Primary Outcome Measures:
- To show feasibility and reproducibility of performing a multiplex ligation-dependent amplification procedure (RT-MLPA) [ Time Frame: Until September 2008 ] [ Designated as safety issue: No ]
Secondary Outcome Measures:
- To describe the profile of changes in inflammatory gene products, using RT-MLPA, in pediatric patients receiving stem cell transplant [ Time Frame: Until September 2008 ] [ Designated as safety issue: No ]

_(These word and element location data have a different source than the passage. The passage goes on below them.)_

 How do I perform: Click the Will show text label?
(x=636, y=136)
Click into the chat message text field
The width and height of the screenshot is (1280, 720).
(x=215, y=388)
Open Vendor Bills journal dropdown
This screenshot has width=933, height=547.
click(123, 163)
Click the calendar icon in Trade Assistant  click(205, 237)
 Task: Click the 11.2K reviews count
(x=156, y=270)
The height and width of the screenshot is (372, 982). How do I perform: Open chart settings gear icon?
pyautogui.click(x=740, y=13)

- To determine if change in a specific inflammatory product, or a combination of inflammatory products, can predict grade 2-4 acute graft-versus-host disease [ Time Frame: Until September 2008 ] [ Designated as safety issue: No ]
Biospecimen Description:
2.5 mL's of whole blood are obtained one time a week for the first 100 days of transplant
Allogeneic Hematopoietic Stem Cell Transplantation (HSCT) is a successful treatment option for multiple malignant diseases (i.e. leukemia) and non-malignant disorders (i.e. metabolic disorders, genetic disorders, immunodeficiencies). Unfortunately, transplantation from an HLA-related family member is only available in 30-40% of stem cell transplant recipients. The other patients requiring HSCT must then receive their stem cells from either a matched-unrelated donor (MUD) or from cord blood. One major limitation upon receiving these unrelated stem cells are acute and chronic graft-versus-host disease. Specifically looking at acute graft-versus-host disease (aGVHD), up to 30% of the recipients of stem cells from an HLA-identical related donor will develop greater or equal to grade 2 of aGVHD despite immunosuppressive prophylaxis. The percentages of patients who develop aGVHD from unrelated donors are even higher.
The current standard treatment for aGVHD is corticosteroids. Unfortunately, only 40% of matched-siblings HSCT cases and 25% of MUD SCT cases show a complete response to these steroids. Those patients who do not respond to corticosteroids can show a dismal outcome. Given the poor outcome with refractory GVHD, there has been a lot of interest in trying to predict who will get GVHD. These findings could lead to augmentation of GVHD prophylaxis.
The purpose of this study is to look at a series of identified biomarkers to predict aGVHD. Once blood is drawn from the SCT recipient, a multiplex ligation-dependent probe amplification (MLPA) will test different biomarkers in the blood to result in about 30-45 target sequences being examined simultaneously.